Copy the lines from the start of the records below through the line containing "This screenshot has width=1188, height=500.", both included, and leave out the pictures.
=== Begin Enclosure ===
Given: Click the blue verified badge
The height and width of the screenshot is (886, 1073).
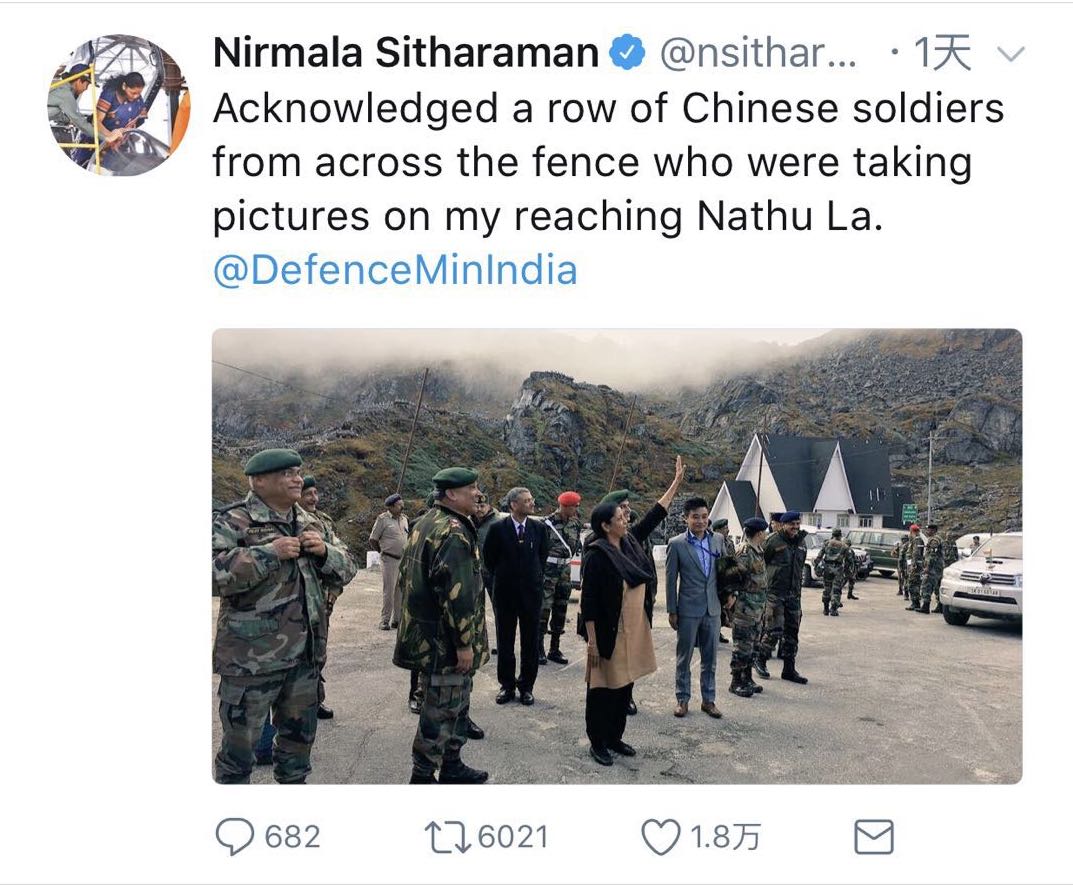Looking at the screenshot, I should tap(627, 54).
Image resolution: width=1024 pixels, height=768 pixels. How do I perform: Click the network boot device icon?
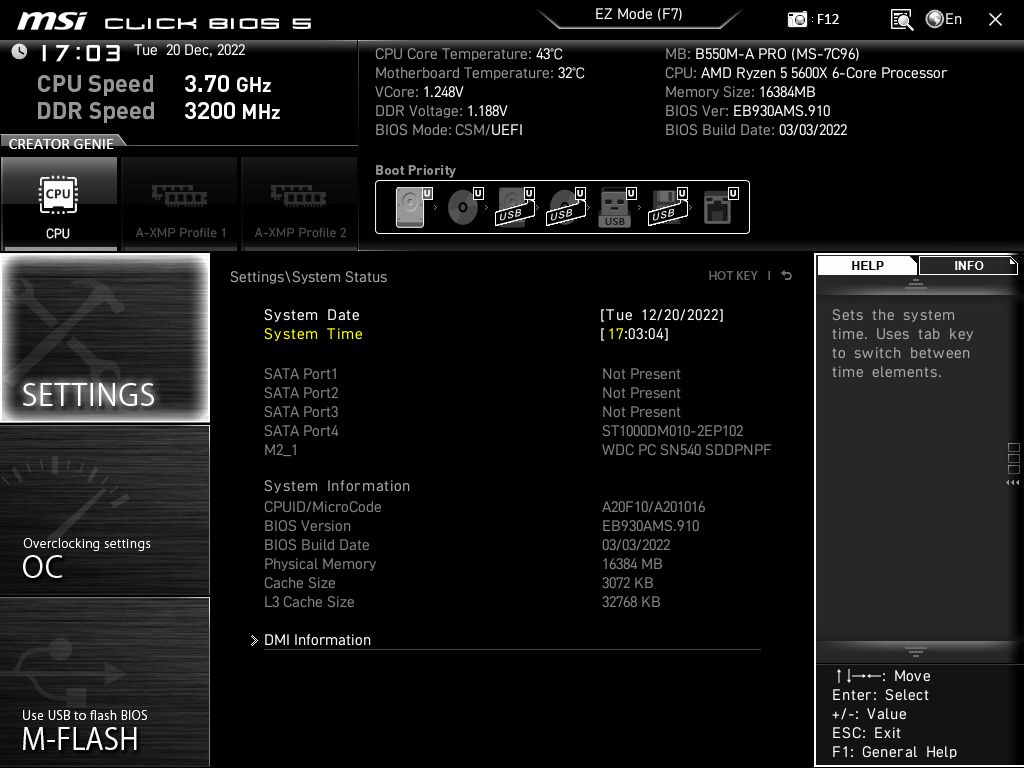pos(719,207)
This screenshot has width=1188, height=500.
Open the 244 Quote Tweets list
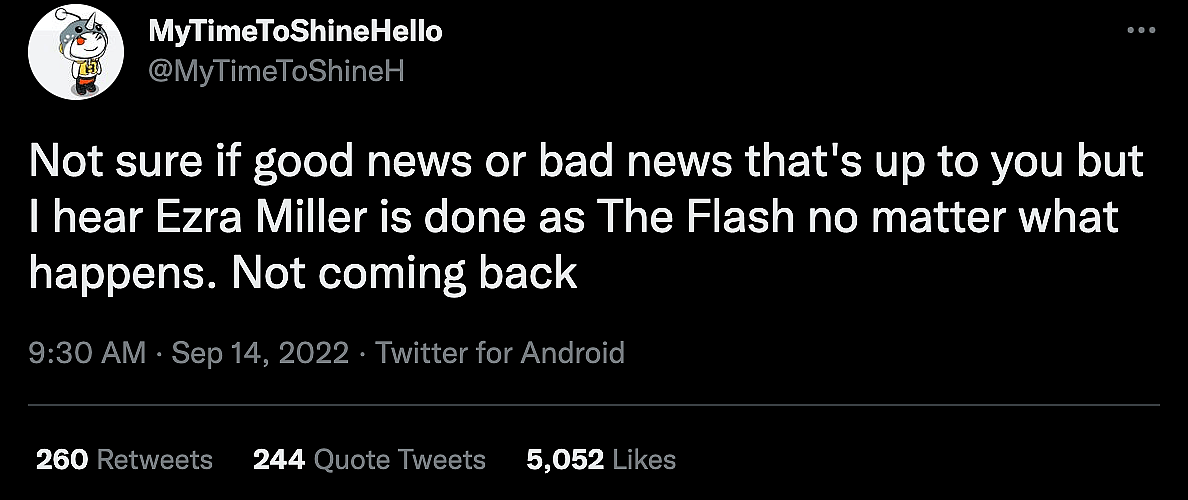tap(369, 459)
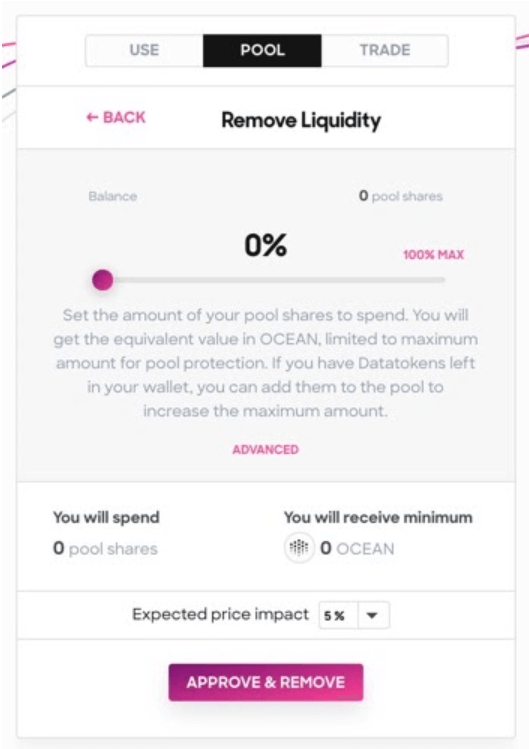Click the middle of the percentage slider track
Viewport: 529px width, 749px height.
[273, 280]
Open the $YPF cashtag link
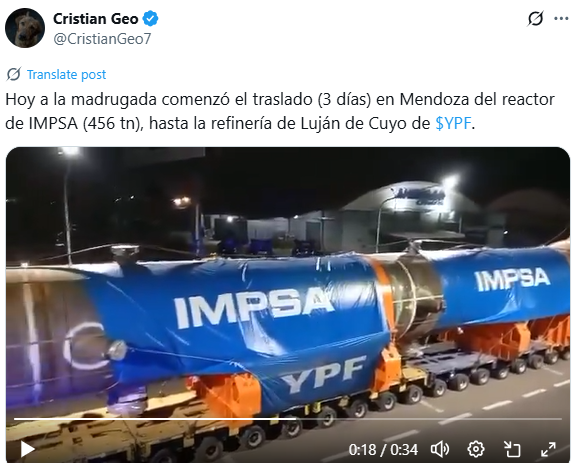583x463 pixels. [453, 123]
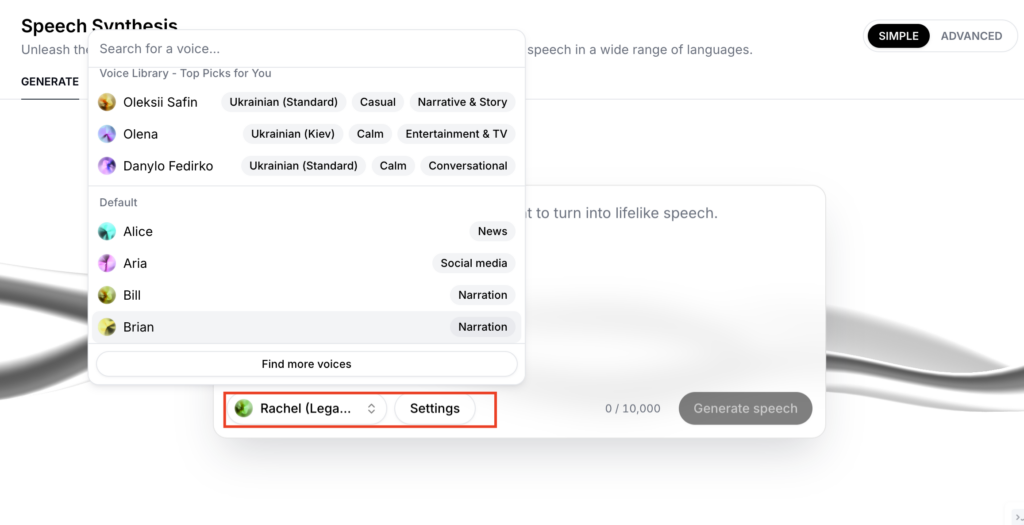Select the Generate tab
The image size is (1024, 525).
[50, 82]
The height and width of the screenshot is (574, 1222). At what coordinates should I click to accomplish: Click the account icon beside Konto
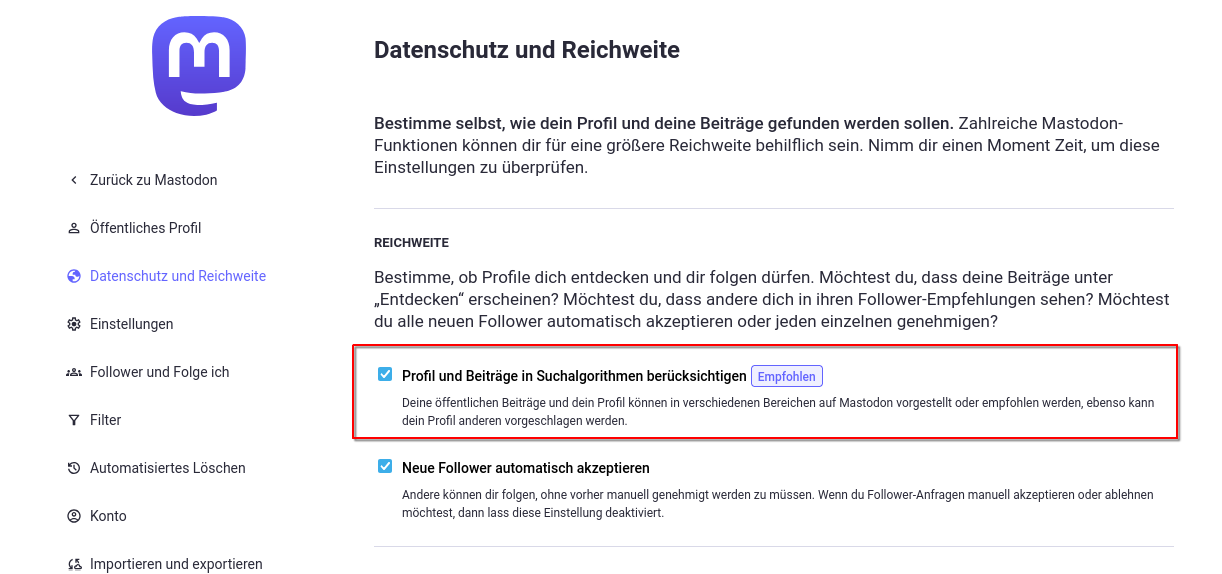click(73, 516)
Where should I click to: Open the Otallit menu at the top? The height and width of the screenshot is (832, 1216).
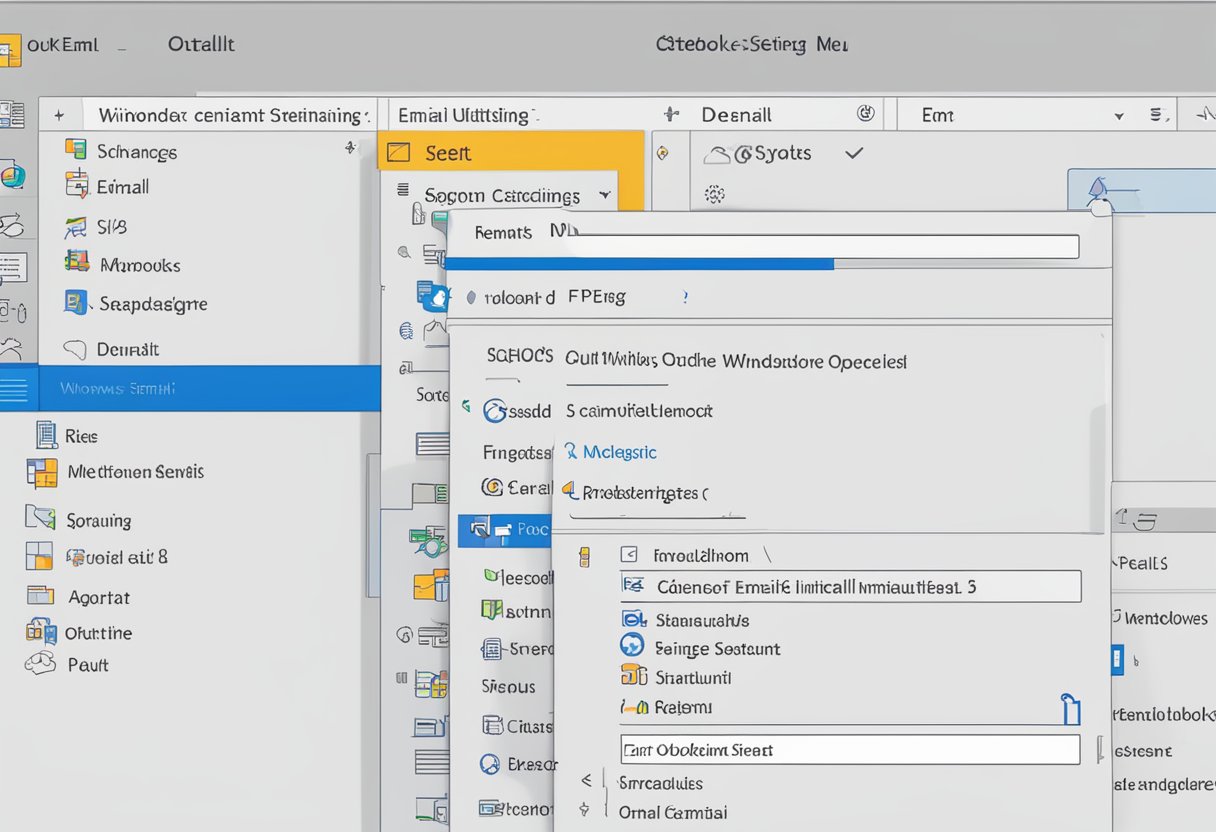pyautogui.click(x=200, y=43)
=== End Enclosure ===
RESPONSE TO THE TASK -
Given: Click the blue verified badge
The height and width of the screenshot is (886, 1073).
Looking at the screenshot, I should tap(627, 54).
Image resolution: width=1024 pixels, height=768 pixels. How do I perform: Click the network boot device icon?
pos(719,207)
This screenshot has width=1188, height=500.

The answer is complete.